**THE PROBLEM**
Reproduce exactly, with no other output, every line of the data below from the line containing "Screen dimensions: 2149x676" to the end, inclusive.

**RECORDS SUPPLIED**
--- START ---
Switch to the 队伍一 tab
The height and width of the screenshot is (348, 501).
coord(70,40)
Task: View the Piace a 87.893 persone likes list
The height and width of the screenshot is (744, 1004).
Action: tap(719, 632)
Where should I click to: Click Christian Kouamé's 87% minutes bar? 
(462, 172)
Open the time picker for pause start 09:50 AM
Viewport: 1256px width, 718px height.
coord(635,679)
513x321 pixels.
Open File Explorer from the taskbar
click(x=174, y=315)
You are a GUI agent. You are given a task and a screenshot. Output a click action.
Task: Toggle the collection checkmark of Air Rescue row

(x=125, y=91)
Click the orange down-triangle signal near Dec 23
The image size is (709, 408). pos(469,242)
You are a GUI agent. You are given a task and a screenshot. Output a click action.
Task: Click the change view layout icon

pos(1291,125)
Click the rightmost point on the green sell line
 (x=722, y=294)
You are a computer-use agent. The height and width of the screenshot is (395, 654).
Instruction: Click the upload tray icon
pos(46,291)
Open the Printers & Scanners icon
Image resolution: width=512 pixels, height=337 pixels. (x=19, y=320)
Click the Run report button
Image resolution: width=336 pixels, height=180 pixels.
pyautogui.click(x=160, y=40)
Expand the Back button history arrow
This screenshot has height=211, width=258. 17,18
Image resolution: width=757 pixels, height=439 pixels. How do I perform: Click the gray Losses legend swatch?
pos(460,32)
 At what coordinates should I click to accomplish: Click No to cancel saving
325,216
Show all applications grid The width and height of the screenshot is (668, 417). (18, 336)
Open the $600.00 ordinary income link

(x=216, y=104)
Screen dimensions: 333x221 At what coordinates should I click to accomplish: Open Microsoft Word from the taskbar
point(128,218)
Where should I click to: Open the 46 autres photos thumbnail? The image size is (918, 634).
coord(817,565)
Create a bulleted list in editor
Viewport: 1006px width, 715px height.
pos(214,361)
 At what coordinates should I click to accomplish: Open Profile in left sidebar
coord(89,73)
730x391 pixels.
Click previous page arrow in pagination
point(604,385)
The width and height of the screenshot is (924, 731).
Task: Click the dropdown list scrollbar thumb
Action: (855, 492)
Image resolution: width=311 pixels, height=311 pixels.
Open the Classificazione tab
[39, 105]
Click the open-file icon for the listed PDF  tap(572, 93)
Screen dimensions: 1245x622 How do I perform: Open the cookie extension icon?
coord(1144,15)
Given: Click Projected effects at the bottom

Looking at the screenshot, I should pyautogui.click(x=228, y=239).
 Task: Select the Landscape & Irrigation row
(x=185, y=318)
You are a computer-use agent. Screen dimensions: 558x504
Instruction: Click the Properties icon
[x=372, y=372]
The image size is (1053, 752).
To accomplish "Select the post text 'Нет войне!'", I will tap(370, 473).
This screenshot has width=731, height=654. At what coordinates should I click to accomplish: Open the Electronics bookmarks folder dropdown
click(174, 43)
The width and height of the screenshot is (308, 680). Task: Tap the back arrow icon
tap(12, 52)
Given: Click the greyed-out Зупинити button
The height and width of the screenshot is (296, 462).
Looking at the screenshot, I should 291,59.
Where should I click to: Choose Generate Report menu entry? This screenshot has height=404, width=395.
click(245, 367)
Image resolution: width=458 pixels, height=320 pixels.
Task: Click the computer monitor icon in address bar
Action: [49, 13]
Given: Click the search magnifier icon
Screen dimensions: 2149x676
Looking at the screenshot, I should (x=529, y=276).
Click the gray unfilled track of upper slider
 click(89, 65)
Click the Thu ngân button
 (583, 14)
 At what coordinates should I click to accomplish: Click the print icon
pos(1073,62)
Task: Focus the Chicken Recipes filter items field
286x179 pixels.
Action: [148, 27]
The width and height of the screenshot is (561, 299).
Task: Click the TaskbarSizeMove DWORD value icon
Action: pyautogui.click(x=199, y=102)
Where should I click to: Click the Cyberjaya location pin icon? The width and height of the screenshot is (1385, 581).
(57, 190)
--- END ---
**RESULT**
Screen dimensions: 2149x676
Looking at the screenshot, I should (x=529, y=276).
Click the gray unfilled track of upper slider
 click(89, 65)
Click the Thu ngân button
 (583, 14)
 At what coordinates should I click to accomplish: Click the print icon
pos(1073,62)
Task: Focus the Chicken Recipes filter items field
286x179 pixels.
Action: [148, 27]
The width and height of the screenshot is (561, 299).
Task: Click the TaskbarSizeMove DWORD value icon
Action: pyautogui.click(x=199, y=102)
Where should I click to: Click the Cyberjaya location pin icon? The width and height of the screenshot is (1385, 581).
(57, 190)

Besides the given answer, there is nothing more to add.